Commuters 'risk being killed' because of chaos at London Bridge station angry MP warns

'Someone will get injured or killed as a result of this,' said MP Sir Bob Neill

Commuters using London Bridge station are at risk of being injured or killed because of overcrowding, a Conservative MP has warned. Bromley & Chislehurst MP Sir Bob Neill told Parliament 'unsustainable numbers' of passengers were being forced to change trains at the station following timetable alterations. His warning followed another night of travel chaos and overcrowding on Tuesday, after a signal failure delayed Southeastern trains. Pictures posted on social media showed the station concourse packed with passengers while others were jammed on stairs.

"Unsustainable numbers of people are having to change trains at London Bridge," said Sir Bob. He told Transport minister Huw Merriman: "I've seen the chaos there. I've actually stood outside the station because it had to be closed on occasions. It's not safe, minister. At some point somebody will get injured or killed as a result of this." Eltham Labour MP Clive Efford said he was on a delayed train where a passenger fainted because overcrowding. He told MPs: "What we've got here is that the system has been cut back to the point where there is no slack in it. Whenever there is delay, there is dangerous overcrowding, and the minister has got to address that before something serious happens."

The chaos mirrored similar scenes a month earlier when passengers spoke of their fears of being crushed after rush hour delays led to overcrowding. Timetable changes in December mean many commuters can no longer catch direct trains from some suburban stations to Cannon Street and Charing Cross.
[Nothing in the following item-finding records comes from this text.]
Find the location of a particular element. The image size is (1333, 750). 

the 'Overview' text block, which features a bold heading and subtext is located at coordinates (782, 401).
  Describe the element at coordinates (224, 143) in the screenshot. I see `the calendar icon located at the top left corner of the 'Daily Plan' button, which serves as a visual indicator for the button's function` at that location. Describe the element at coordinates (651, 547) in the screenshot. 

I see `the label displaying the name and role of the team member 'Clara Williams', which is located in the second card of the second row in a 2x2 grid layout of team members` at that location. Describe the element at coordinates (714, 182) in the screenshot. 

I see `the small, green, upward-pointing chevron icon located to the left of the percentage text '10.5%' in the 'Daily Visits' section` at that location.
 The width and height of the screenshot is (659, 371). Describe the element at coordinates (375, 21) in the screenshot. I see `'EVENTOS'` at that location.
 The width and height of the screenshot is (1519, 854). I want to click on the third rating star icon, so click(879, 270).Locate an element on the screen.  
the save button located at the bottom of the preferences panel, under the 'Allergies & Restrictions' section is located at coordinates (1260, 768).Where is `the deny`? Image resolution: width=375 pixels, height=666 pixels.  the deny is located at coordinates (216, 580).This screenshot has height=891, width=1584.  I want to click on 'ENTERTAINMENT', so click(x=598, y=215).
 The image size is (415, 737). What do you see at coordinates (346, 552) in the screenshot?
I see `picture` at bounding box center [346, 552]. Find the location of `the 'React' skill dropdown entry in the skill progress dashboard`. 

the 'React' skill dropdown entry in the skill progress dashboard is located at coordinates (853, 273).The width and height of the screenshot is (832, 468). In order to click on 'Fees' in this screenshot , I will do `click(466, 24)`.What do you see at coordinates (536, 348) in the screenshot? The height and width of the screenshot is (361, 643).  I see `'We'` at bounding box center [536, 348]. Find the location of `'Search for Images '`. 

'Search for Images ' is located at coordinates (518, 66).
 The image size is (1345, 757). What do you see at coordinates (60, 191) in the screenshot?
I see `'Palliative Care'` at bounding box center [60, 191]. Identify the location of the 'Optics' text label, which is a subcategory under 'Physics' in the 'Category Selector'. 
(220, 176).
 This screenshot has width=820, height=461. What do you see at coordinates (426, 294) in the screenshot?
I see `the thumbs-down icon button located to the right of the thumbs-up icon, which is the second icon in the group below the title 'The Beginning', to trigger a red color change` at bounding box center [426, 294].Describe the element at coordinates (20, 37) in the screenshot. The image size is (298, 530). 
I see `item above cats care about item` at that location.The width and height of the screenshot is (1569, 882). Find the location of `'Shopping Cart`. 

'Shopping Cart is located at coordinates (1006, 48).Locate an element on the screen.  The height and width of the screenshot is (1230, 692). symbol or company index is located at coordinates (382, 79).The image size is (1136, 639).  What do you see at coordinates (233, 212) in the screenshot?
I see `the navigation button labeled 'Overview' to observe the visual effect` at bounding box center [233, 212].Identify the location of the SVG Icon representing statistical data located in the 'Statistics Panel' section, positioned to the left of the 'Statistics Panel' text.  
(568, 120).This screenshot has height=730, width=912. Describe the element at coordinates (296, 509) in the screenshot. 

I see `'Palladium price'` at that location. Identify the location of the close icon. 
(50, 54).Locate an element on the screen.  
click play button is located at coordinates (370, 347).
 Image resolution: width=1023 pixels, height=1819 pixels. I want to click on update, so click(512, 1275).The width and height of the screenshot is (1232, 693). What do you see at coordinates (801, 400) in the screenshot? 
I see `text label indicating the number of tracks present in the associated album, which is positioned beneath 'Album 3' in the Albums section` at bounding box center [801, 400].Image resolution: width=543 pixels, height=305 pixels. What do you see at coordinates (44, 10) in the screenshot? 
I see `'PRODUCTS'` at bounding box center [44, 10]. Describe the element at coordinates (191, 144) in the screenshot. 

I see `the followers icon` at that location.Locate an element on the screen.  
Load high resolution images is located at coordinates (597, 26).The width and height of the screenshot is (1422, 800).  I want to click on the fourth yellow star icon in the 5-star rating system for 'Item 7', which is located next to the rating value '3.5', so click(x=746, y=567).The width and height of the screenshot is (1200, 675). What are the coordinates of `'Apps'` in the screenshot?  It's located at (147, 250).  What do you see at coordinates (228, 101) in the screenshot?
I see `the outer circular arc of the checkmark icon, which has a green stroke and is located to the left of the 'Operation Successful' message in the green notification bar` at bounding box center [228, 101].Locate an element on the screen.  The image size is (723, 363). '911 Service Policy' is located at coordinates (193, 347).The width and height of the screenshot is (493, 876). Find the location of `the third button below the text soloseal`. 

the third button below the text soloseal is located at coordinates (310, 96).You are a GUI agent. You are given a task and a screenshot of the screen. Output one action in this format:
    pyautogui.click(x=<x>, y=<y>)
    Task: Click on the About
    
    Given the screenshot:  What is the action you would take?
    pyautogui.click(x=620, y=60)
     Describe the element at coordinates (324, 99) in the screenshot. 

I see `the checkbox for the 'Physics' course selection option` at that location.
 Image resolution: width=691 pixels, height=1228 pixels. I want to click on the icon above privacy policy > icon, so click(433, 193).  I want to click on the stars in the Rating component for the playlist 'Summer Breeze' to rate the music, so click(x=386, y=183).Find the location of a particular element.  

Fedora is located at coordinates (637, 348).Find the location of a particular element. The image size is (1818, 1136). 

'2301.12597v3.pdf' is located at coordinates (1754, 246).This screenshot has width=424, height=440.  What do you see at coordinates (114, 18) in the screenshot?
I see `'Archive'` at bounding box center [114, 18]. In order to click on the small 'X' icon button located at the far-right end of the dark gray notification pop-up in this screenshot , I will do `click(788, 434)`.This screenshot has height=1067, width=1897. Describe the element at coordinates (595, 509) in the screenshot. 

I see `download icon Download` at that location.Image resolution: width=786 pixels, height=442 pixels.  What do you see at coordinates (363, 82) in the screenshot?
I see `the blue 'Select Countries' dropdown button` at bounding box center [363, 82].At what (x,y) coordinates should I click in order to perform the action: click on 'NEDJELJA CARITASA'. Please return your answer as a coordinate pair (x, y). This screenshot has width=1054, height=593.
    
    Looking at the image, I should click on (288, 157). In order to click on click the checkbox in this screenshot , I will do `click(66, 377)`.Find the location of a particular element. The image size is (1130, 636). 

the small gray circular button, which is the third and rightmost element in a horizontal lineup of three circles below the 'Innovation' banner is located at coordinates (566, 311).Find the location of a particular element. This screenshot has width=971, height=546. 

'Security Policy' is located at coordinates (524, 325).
Trains on the Dartford line only go to Cannon Street while services from Hayes terminate at Charing Cross.

Many commuters must now change trains at London Bridge to reach their destination.

Mr Merriman told MPs Southeastern had established a 'join taskforce' with Network Rail to try to resolve problems. "The timetable change was brought in to try to add more resilience, to reduce cancellations but we have got issues with regard to Network Rail infrastructure," said Mr Merriman He added: "And of course we have industrial action. All of those matters I seek to resolve." Southeastern said the new timetable reflected post-Covid travel patterns and were an attempt to ease a pinch point at Lewisham junction.